[start Records supplied]

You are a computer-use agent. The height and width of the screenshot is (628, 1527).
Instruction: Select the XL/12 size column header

[end Records supplied]
[start Records supplied]

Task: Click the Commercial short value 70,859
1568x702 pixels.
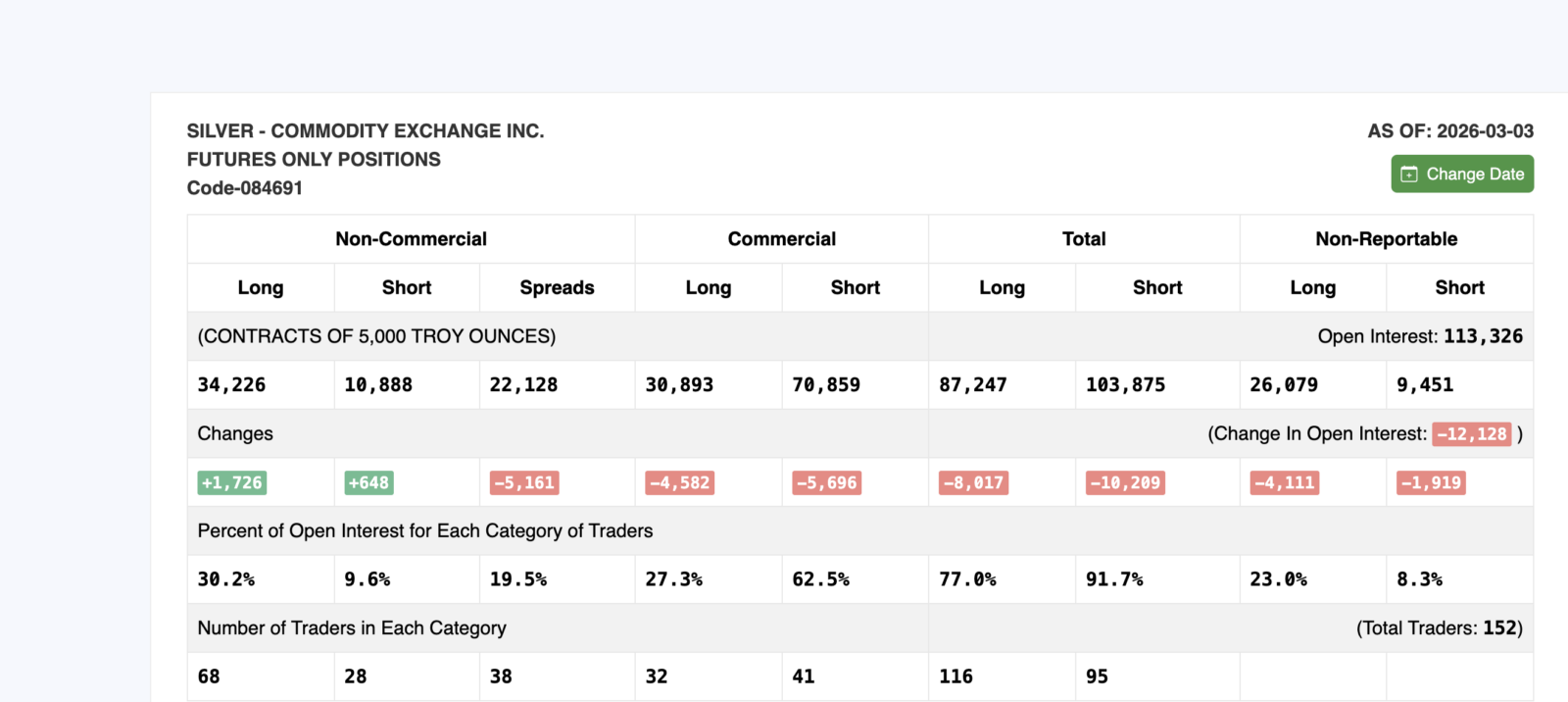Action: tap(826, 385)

[end Records supplied]

Set problem | Rewrite the records starting at the line containing "Task: Click the Commercial short value 70,859" and ending at the line containing "Action: tap(826, 385)", with "Commercial" replaced by "Noncommercial" and everything else unchanged. Leave the pictures out of your answer.

The completed task |
Task: Click the Noncommercial short value 70,859
1568x702 pixels.
Action: tap(826, 385)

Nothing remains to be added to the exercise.